### Goal of the exercise
Reproduce the full passage on the Grob Attack below, word for word and without changes.
Begin Given text
The Grob Attack, named not after the word grob (coarse, rough. uncouth, rude, crude), but from Swiss IM Henri Grob, who analysed and played it his entire career, is defined by the opening move 1. g4?. That's not a question, that's the mistake sign for a move in PGN syntax. Lichess sets it automatically on any analysis as the computer evaluation goes to -1.5. The opening's Wikipedia page opens with a quote from IM John Watson who calls it "masochistic", a move that could only appeal to people who enjoy pain.

And yet, the statistics of this opening tell a different story altogether.

Stats

For the entirety of the games in the Lichess stats, the Grob opening loses more than it wins, but it's 47% wins vs 49% losses. And once you refine the search, things become more interesting. Let's remove the 400 rating player bracket. Suddenly it's 48-48. Let's remove the 1000,1200 and 1400 bracket: 49-47; it's winning! OK, maybe we should look at every bracket in isolation (and imagine Hans Rosling presenting):

  • 400: 40-54, a massive loss which influences the entire statistic, even if it can hardly be called chess at that rating.
  • 1000: 43-52, amateurs do not do well starting with such a move, obviously.
  • 1200: 46-50, at this level chess is real, but Grob still loses.
  • 1400: 47-49, same as the general statistic. What is going on?
  • 1600: 50-47, a massive jump!
  • 1800: 49-47, is this an opening that only works between 1600-1800?
  • 2000: 49-47, a rating I can only dream of for myself and Grob is still ahead!
  • 2200: 48-47, what?!
  • 2500: 47-47, at the highest level of chess, 2500+, people win as much as they lose with this opening.

From now on we will stick to all chess games over 1600 rating, for quality, and without Ultrabullet, which is not chess.

You will say: you can always start with the Grob and transpose into one of the more common openings. I mean, people probably don't play 1. g4 d5 - the Grob gambit, they don't follow with 2. Bxg4 c4 - the Fritz gambit, right? You would be wrong. That's the most played line and the line that Stockfish would go for. And guess what, the winning statistics change to 56-40 after this sequence of moves, even while the evaluation is -1.7!
End Given text
Begin Extracted data
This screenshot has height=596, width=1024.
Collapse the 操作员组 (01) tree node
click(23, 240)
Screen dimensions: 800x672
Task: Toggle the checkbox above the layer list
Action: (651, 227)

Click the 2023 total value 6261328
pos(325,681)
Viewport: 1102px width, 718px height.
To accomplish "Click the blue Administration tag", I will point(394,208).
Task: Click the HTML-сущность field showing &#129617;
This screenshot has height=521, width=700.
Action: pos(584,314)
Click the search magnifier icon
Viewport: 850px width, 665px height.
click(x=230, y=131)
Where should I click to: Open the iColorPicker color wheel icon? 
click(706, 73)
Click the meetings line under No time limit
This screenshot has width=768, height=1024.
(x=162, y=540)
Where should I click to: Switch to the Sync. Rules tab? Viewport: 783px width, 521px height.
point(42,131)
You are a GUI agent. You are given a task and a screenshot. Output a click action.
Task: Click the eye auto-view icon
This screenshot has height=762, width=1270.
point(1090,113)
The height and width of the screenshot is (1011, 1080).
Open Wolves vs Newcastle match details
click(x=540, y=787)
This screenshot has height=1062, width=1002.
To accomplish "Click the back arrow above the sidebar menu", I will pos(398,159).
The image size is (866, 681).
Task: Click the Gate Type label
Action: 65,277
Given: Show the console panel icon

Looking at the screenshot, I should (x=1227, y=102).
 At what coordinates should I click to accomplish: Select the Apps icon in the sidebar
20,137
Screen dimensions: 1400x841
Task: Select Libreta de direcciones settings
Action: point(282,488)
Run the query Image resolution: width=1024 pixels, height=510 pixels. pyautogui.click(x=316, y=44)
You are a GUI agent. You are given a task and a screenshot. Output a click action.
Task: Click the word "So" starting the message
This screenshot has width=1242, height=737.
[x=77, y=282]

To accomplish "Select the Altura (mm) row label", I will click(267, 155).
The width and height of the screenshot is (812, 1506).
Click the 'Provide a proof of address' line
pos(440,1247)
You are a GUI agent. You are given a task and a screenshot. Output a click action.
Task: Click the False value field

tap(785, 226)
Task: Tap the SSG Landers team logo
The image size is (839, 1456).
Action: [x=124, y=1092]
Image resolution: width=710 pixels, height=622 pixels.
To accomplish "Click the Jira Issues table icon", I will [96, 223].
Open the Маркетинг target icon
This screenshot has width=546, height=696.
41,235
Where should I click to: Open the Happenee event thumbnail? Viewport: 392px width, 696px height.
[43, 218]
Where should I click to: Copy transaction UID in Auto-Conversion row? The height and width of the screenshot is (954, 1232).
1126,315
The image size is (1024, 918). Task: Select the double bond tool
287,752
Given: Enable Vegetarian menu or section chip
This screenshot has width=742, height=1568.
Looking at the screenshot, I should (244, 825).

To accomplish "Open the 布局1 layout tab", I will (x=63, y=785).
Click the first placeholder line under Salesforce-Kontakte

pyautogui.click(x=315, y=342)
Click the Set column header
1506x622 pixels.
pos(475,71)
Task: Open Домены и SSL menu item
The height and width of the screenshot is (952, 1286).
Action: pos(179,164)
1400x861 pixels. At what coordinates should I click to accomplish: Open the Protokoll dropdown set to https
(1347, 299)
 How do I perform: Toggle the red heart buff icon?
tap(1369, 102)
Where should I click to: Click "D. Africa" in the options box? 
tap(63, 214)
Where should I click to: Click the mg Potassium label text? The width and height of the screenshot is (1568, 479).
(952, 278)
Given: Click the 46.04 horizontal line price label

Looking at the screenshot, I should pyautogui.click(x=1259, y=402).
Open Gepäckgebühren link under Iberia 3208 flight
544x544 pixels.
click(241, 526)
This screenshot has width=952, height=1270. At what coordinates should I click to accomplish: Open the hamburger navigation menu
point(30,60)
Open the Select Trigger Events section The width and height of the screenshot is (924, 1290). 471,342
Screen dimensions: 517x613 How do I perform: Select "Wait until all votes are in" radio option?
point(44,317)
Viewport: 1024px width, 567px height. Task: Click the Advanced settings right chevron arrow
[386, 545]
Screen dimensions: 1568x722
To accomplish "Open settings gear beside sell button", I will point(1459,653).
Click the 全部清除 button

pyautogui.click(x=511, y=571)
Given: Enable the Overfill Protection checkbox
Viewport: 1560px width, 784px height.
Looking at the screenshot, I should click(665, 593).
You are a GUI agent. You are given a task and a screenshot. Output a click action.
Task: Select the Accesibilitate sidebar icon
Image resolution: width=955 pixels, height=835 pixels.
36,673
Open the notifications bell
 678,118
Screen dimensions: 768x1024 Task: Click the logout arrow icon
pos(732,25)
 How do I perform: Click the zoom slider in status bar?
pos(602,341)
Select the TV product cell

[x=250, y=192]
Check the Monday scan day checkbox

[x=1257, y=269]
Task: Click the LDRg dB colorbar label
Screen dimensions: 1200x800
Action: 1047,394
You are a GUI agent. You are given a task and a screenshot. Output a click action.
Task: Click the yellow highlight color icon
End Extracted data
### Final result
The Grob Attack, named not after the word grob (coarse, rough. uncouth, rude, crude), but from Swiss IM Henri Grob, who analysed and played it his entire career, is defined by the opening move 1. g4?. That's not a question, that's the mistake sign for a move in PGN syntax. Lichess sets it automatically on any analysis as the computer evaluation goes to -1.5. The opening's Wikipedia page opens with a quote from IM John Watson who calls it "masochistic", a move that could only appeal to people who enjoy pain.

And yet, the statistics of this opening tell a different story altogether.

Stats

For the entirety of the games in the Lichess stats, the Grob opening loses more than it wins, but it's 47% wins vs 49% losses. And once you refine the search, things become more interesting. Let's remove the 400 rating player bracket. Suddenly it's 48-48. Let's remove the 1000,1200 and 1400 bracket: 49-47; it's winning! OK, maybe we should look at every bracket in isolation (and imagine Hans Rosling presenting):

  • 400: 40-54, a massive loss which influences the entire statistic, even if it can hardly be called chess at that rating.
  • 1000: 43-52, amateurs do not do well starting with such a move, obviously.
  • 1200: 46-50, at this level chess is real, but Grob still loses.
  • 1400: 47-49, same as the general statistic. What is going on?
  • 1600: 50-47, a massive jump!
  • 1800: 49-47, is this an opening that only works between 1600-1800?
  • 2000: 49-47, a rating I can only dream of for myself and Grob is still ahead!
  • 2200: 48-47, what?!
  • 2500: 47-47, at the highest level of chess, 2500+, people win as much as they lose with this opening.

From now on we will stick to all chess games over 1600 rating, for quality, and without Ultrabullet, which is not chess.

You will say: you can always start with the Grob and transpose into one of the more common openings. I mean, people probably don't play 1. g4 d5 - the Grob gambit, they don't follow with 2. Bxg4 c4 - the Fritz gambit, right? You would be wrong. That's the most played line and the line that Stockfish would go for. And guess what, the winning statistics change to 56-40 after this sequence of moves, even while the evaluation is -1.7!